You should have broken a sweat by the end. This will be our standard warm up for awhile. If you feel you need to do more, then do more.
WOD:
4 Rounds
-12 Toes to Bar
-OR- 18 Alternating V-Up
-20 Alternating Barbell Front Rack Lunge
-400 Meter Run/ OR Row
**This version could also be done with:
Sandbag Front Rack Lunge
Suggestions
Men: 75-115# Women: 55-75#
Goal: 17-23 Minutes
Coaches Notes
The Toes to Bar reps here might push you into the fatigue zone, so consider breaking these up into smaller sets of 4-6 reps with very brief breaks. Aim for 1:00-1:30 seconds for these.

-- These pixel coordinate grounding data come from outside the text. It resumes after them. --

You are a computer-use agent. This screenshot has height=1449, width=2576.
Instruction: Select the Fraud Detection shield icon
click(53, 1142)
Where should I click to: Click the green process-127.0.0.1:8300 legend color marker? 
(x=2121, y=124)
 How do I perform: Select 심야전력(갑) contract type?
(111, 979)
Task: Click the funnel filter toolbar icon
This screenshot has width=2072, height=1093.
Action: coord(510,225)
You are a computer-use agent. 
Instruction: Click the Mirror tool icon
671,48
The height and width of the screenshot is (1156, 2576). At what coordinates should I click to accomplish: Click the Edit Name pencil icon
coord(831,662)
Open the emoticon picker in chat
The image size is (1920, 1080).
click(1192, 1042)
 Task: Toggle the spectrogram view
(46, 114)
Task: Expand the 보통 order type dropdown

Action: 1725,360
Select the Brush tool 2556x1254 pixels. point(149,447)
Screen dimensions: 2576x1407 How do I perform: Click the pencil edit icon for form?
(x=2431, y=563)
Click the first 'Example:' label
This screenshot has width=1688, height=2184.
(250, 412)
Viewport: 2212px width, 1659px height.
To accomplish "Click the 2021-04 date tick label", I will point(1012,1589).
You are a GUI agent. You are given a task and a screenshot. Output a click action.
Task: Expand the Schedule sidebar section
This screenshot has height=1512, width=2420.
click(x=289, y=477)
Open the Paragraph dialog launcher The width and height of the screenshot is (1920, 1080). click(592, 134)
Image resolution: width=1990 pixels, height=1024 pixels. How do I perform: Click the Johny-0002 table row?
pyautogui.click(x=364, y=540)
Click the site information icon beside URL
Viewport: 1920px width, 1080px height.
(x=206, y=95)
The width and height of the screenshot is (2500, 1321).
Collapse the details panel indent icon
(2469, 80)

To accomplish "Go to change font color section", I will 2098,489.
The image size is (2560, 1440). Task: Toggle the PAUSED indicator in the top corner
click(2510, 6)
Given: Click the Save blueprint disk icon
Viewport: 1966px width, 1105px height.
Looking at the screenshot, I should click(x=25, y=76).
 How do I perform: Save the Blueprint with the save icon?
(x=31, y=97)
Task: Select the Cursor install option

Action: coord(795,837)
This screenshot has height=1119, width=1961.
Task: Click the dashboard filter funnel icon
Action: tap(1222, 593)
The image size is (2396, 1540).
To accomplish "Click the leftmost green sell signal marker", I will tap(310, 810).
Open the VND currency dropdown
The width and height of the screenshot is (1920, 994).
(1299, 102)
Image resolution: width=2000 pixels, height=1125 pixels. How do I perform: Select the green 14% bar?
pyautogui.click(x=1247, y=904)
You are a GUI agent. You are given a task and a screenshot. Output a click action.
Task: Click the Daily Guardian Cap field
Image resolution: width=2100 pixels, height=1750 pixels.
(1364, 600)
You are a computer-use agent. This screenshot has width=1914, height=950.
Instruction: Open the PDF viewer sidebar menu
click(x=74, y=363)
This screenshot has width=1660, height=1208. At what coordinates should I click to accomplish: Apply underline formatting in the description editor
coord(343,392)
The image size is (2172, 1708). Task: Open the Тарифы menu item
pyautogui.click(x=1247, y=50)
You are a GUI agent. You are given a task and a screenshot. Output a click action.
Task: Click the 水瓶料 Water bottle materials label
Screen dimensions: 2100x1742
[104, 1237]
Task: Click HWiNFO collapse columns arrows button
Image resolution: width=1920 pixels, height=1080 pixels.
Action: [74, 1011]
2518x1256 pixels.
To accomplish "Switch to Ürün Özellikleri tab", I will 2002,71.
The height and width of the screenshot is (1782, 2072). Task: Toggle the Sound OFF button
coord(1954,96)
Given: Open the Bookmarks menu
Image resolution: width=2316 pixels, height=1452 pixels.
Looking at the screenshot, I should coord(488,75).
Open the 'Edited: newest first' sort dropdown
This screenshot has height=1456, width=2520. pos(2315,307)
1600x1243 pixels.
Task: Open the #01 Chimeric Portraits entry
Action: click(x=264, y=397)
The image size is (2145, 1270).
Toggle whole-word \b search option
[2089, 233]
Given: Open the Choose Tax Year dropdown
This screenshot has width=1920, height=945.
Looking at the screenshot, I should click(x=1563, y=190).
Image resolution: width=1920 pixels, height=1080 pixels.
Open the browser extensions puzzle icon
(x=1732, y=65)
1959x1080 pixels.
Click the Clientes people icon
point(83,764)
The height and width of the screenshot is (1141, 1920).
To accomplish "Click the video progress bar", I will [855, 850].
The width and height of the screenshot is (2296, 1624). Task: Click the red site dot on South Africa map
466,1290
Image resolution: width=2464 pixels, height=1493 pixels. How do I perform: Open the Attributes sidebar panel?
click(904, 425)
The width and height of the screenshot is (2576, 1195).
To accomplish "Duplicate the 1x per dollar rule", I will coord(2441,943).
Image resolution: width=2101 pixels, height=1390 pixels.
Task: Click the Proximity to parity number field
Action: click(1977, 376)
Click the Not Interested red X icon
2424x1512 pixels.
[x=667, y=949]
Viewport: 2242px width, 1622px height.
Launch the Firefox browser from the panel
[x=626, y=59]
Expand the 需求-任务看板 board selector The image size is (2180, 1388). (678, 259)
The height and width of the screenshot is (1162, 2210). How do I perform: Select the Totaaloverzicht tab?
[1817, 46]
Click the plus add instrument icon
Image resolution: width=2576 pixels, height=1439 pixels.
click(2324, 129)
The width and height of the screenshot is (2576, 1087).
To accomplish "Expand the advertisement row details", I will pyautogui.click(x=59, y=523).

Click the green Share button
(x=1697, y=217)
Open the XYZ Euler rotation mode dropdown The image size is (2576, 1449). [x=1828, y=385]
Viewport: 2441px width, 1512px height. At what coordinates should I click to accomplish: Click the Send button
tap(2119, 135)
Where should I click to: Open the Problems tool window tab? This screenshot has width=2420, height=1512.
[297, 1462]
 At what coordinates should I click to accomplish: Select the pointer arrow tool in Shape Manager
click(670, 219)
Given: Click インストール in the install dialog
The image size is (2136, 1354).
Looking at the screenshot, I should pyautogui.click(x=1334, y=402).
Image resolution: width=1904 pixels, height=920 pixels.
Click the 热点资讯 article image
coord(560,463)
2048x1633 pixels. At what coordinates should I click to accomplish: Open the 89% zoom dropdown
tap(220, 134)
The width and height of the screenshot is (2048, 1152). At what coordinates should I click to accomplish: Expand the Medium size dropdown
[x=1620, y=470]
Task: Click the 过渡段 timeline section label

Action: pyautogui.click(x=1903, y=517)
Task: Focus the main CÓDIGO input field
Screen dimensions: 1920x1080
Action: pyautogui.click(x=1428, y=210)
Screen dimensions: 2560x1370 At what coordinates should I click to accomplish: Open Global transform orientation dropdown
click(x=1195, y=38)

The Lunges are 20 reps total, so 10 reps on each side alternating. Maintain a good rack position to focus on loading your front leg and driving up through the entire foot. Use the back foot for balance, but also keep it light on tension. Give yourself 1:15-1:45 here.
Keep a sense of urgency on the runs, and challenge yourself to stay moving at a consistent pace across all 4 Rounds. Customize the distances as necessary to complete in the 2:00-2:30 window.